Learning Haskell Data Analysis is published by Packt Publishing in July 2015. This book has 194 pages in English, ISBN-13 978-1784394707.
Haskell is trending in the field of data science by providing a powerful platform for robust data science practices. This book provides you with the skills to handle large amounts of data, even if that data is in a less than perfect state. Each chapter in the book helps to build a small library of code that will be used to solve a problem for that chapter. The book starts with creating databases out of existing datasets, cleaning that data, and interacting with databases within Haskell in order to produce charts for publications.

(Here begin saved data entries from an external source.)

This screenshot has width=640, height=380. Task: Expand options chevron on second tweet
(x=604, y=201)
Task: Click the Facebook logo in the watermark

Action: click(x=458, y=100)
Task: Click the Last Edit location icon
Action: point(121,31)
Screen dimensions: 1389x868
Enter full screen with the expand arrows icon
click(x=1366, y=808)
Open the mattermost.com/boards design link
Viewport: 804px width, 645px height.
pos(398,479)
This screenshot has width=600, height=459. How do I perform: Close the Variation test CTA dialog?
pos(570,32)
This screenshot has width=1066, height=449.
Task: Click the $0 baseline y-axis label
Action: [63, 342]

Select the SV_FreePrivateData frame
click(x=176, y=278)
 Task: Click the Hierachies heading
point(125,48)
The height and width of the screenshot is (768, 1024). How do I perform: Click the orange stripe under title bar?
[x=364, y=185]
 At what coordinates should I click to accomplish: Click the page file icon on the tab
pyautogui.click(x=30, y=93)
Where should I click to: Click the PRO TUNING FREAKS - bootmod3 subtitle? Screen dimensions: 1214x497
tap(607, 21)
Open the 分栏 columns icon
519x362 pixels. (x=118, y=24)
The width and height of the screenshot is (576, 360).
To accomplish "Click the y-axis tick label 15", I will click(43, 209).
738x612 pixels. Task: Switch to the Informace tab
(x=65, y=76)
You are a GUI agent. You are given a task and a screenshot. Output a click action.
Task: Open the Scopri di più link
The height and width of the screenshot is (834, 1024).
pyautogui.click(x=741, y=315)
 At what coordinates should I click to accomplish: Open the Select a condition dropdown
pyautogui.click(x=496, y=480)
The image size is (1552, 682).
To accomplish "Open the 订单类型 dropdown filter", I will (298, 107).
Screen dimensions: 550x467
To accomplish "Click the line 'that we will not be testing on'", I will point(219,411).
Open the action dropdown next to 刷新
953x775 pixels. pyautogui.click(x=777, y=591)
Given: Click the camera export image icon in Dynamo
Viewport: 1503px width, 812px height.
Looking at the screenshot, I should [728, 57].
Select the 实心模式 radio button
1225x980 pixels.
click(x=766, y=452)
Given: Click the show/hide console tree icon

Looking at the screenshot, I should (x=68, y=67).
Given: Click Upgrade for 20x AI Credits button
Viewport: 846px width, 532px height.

It then moves towards more theoretical concepts that are fundamental to introductory data analysis, but in a context of a real-world problem with real-world data. As you progress in the book, you will be relying on code from previous chapters in order to help create new solutions quickly. By the end of the book, you will be able to manipulate, find, and analyze large and small sets of data using your own Haskell libraries.
What You Will Learn
- Learn the essential tools of Haskell needed to handle large data
- Migrate your data to a database and learn to interact with your data quickly
- Clean data with the power of Regular Expressions
- Plot data with the Gnuplot tool and the EasyPlot library
- Formulate a hypothesis test to evaluate the significance of your data
- Evaluate the variance between columns of data using a correlation statistic and perform regression analysis
Who This Book Is For
If you are a developer, analyst, or data scientist who wants to learn data analysis methods using Haskell and its libraries, then this book is for you. Prior experience with Haskell and a basic knowledge of data science will be beneficial.